> _RECORDED DATA_:
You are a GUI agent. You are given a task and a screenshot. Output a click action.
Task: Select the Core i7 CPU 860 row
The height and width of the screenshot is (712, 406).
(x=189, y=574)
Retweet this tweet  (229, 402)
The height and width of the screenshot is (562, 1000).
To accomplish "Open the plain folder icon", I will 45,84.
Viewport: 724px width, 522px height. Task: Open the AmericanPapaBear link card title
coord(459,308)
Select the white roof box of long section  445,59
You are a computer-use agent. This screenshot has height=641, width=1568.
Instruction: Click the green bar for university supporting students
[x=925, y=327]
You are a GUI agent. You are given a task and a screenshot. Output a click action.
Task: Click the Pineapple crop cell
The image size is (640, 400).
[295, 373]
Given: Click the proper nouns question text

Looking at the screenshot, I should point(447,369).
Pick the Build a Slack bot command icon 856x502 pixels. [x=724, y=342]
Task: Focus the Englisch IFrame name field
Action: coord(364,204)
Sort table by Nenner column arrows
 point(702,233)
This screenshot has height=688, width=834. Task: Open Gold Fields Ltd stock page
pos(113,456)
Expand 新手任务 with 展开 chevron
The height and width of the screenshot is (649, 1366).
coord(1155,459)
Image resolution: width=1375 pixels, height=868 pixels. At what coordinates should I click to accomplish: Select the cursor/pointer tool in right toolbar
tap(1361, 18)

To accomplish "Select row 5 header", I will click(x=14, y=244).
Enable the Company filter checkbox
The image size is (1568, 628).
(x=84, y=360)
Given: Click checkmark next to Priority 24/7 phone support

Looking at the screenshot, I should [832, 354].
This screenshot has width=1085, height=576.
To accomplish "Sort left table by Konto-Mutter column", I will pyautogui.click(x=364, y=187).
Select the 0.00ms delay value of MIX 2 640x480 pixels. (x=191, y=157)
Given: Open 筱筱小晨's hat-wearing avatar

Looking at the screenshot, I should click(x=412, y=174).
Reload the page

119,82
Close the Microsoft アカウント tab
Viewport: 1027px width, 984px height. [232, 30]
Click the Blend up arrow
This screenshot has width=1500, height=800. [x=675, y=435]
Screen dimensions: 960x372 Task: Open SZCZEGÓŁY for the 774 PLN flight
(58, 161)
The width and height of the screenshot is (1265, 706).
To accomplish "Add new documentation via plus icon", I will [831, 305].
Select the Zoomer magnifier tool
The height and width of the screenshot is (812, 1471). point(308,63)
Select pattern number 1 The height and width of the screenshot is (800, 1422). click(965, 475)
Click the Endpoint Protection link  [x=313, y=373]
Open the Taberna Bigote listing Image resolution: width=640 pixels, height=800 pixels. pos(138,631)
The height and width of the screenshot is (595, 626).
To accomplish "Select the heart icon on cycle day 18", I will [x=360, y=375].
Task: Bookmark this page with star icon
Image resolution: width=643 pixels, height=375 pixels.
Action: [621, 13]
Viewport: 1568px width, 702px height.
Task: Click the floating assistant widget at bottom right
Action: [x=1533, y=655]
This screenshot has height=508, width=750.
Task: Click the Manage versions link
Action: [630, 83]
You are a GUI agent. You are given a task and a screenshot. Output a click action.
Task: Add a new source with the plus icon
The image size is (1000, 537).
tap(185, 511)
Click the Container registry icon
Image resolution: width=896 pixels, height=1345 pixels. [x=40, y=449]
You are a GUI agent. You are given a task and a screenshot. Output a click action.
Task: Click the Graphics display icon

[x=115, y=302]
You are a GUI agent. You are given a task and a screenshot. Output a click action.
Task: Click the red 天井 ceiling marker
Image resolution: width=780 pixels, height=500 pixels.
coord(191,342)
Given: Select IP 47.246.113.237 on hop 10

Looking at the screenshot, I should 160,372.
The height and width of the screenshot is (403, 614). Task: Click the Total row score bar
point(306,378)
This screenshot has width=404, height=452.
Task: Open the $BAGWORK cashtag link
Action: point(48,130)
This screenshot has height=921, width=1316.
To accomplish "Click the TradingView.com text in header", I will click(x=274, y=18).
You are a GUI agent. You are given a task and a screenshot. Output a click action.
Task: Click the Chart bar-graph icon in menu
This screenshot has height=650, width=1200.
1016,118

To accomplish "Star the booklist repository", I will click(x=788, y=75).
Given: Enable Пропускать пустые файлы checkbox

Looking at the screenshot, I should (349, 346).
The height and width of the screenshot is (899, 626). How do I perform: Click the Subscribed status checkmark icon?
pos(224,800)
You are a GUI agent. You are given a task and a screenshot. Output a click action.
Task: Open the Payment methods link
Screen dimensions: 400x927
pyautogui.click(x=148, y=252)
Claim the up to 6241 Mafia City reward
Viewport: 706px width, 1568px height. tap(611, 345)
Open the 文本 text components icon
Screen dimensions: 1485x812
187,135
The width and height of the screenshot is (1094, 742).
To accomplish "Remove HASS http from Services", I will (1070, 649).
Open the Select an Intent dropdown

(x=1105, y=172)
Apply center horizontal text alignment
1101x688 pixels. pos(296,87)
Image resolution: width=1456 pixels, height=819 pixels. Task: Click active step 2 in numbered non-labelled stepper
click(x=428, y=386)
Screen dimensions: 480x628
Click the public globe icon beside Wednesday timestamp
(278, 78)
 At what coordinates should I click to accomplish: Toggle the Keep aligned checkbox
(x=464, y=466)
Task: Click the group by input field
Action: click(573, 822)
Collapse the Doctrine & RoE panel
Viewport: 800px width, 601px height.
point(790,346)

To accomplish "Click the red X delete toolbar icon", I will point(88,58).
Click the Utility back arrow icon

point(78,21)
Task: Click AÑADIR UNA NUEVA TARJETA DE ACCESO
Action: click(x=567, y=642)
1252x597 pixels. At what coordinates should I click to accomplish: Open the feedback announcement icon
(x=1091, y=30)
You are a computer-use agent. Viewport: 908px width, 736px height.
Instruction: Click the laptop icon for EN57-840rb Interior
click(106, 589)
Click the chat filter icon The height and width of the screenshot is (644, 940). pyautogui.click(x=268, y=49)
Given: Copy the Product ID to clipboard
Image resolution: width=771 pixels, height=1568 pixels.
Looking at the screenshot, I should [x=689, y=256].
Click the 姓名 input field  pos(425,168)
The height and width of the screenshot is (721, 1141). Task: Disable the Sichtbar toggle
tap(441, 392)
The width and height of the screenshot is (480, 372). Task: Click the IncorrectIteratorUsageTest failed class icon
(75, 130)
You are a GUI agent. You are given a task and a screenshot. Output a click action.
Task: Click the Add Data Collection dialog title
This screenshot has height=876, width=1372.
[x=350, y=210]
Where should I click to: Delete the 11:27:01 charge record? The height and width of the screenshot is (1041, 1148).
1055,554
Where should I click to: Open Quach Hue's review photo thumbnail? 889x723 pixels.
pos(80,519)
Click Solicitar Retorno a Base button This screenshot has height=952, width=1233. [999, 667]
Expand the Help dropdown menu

> _INSTRUCTIONS FOR THE TASK_: All lines in the entries above that include "header" should be found and copied.

> _SOLUTION TO THIS PROBLEM_:
To accomplish "Select row 5 header", I will click(x=14, y=244).
To accomplish "Click the TradingView.com text in header", I will click(x=274, y=18).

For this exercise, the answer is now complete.